A Non-Adversarial Approach to Idempotent Generative Modelling
This addresses training issues in generative modeling for researchers, but it is incremental as it builds on existing methods like IGNs and IMLE.
The paper tackled mode collapse and instability in Idempotent Generative Networks by introducing a non-adversarial approach using Implicit Maximum Likelihood Estimation, resulting in improved data restoration and sample generation that closely matches the data distribution.
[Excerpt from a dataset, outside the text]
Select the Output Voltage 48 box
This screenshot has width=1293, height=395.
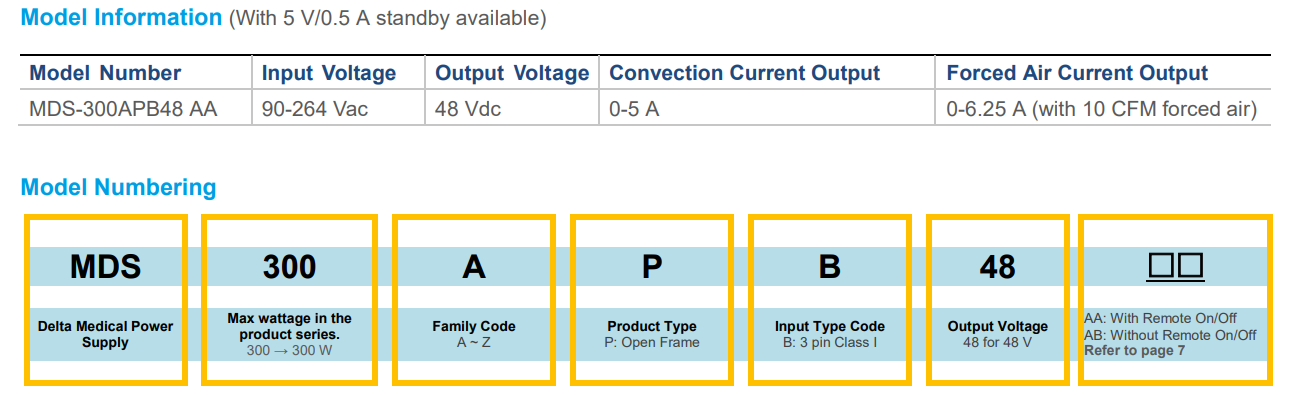point(998,299)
Idempotent Generative Networks (IGNs) are deep generative models that also function as local data manifold projectors, mapping arbitrary inputs back onto the manifold. They are trained to act as identity operators on the data and as idempotent operators off the data manifold. However, IGNs suffer from mode collapse, mode dropping, and training instability due to their objectives, which contain adversarial components and can cause the model to cover the data manifold only partially -- an issue shared with generative adversarial networks. We introduce Non-Adversarial Idempotent Generative Networks (NAIGNs) to address these issues. Our loss function combines reconstruction with the non-adversarial generative objective of Implicit Maximum Likelihood Estimation (IMLE). This improves on IGN's ability to restore corrupted data and generate new samples that closely match the data distribution. We moreover demonstrate that NAIGNs implicitly learn the distance field to the data manifold, as well as an energy-based model.